Render the entries from the start of the entries through the line containing "pyautogui.click(x=1067, y=61)", inclusive, as a Markdown table with the columns Row and Line, numbering each line and omitting blank lines. Leave the pictures out of the table.

##########

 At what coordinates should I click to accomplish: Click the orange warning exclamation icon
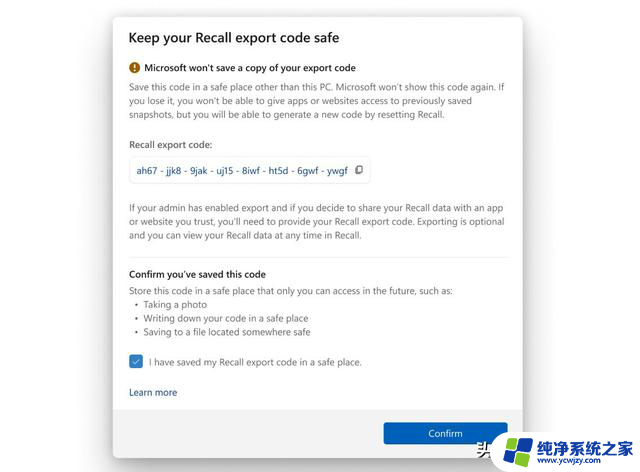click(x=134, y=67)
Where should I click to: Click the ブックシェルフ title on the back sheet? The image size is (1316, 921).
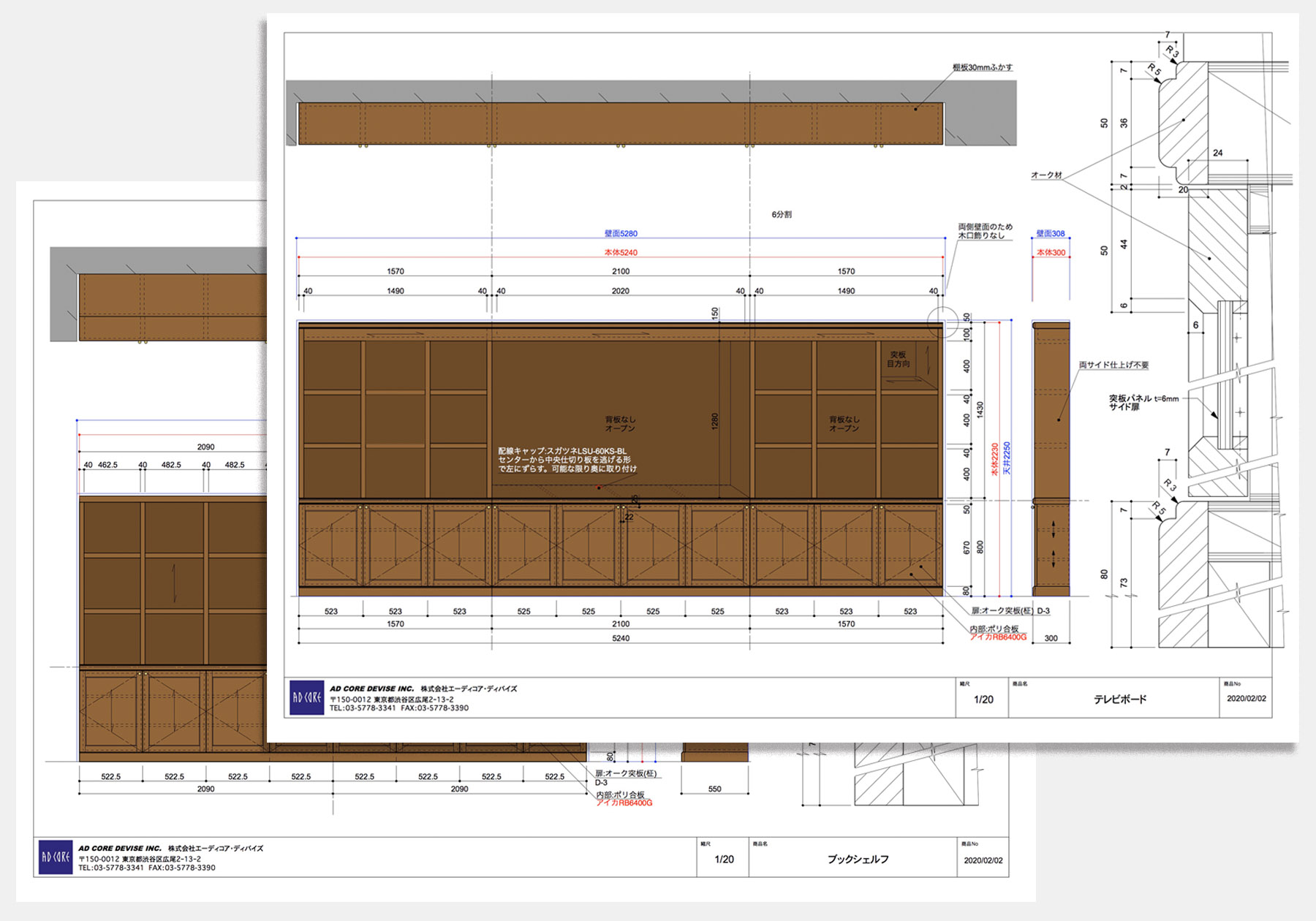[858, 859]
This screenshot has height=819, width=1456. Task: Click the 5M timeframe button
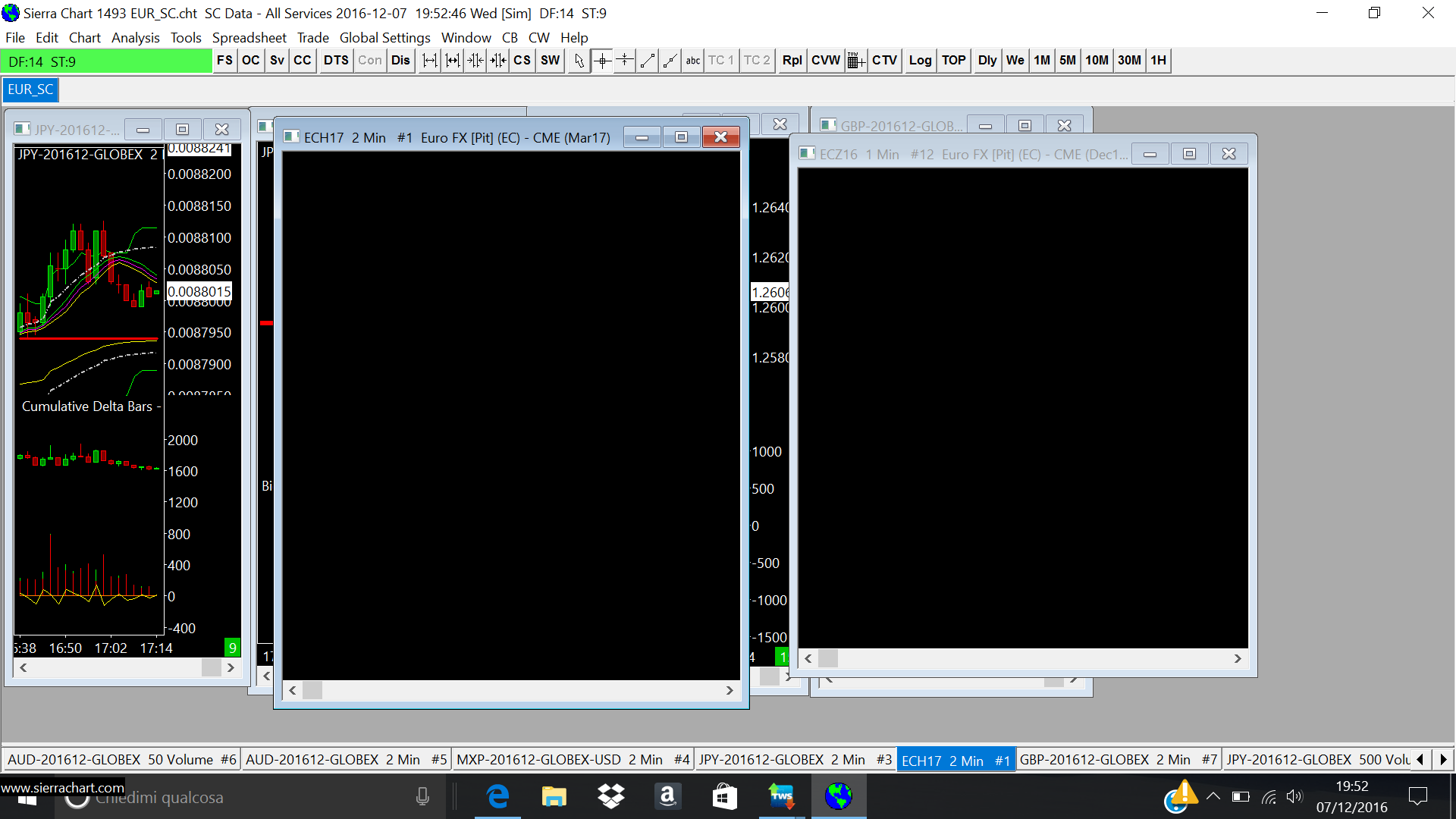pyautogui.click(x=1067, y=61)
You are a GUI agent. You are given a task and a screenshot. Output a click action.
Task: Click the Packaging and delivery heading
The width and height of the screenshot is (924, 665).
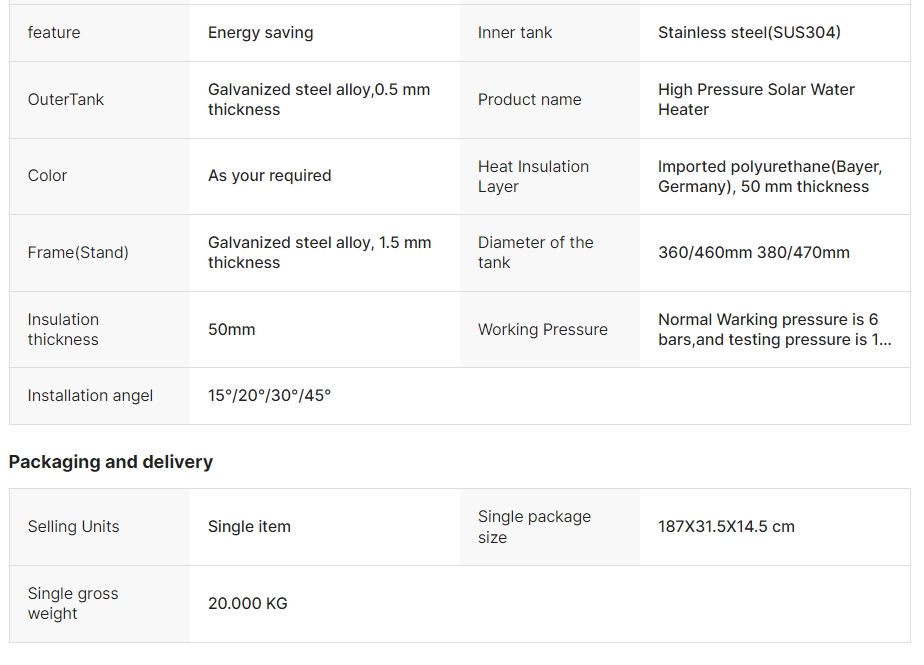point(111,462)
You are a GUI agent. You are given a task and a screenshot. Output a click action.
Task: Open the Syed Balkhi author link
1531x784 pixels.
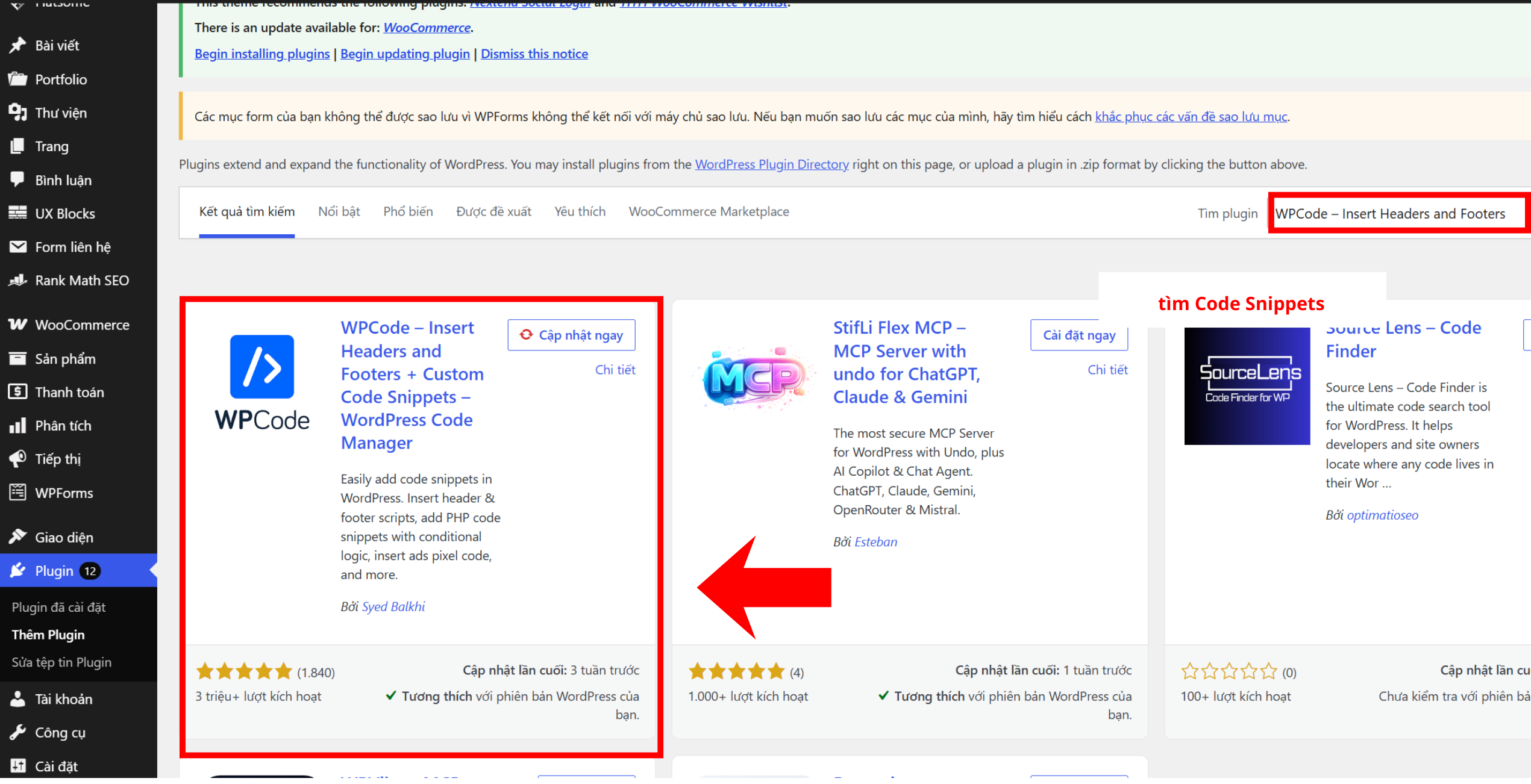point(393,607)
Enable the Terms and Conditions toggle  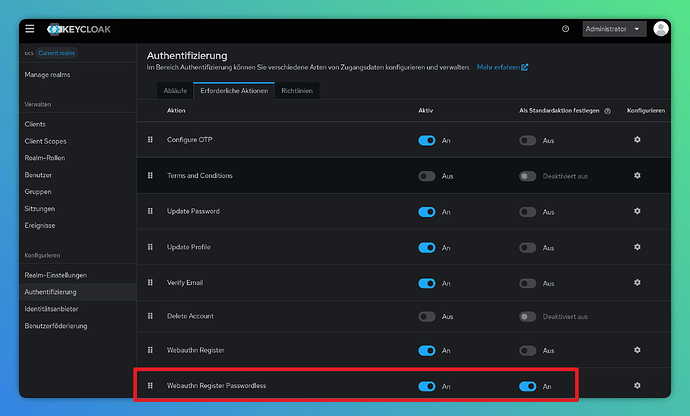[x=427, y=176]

##########

→ **Written answer**
| Row | Line |
|---|---|
| 1 |  At what coordinates should I click to accomplish: Click the orange warning exclamation icon |
| 2 | click(x=134, y=67) |
| 3 | Where should I click to: Click the ブックシェルフ title on the back sheet? The image size is (1316, 921). |
| 4 | [858, 859] |
| 5 | This screenshot has height=819, width=1456. Task: Click the 5M timeframe button |
| 6 | pyautogui.click(x=1067, y=61) |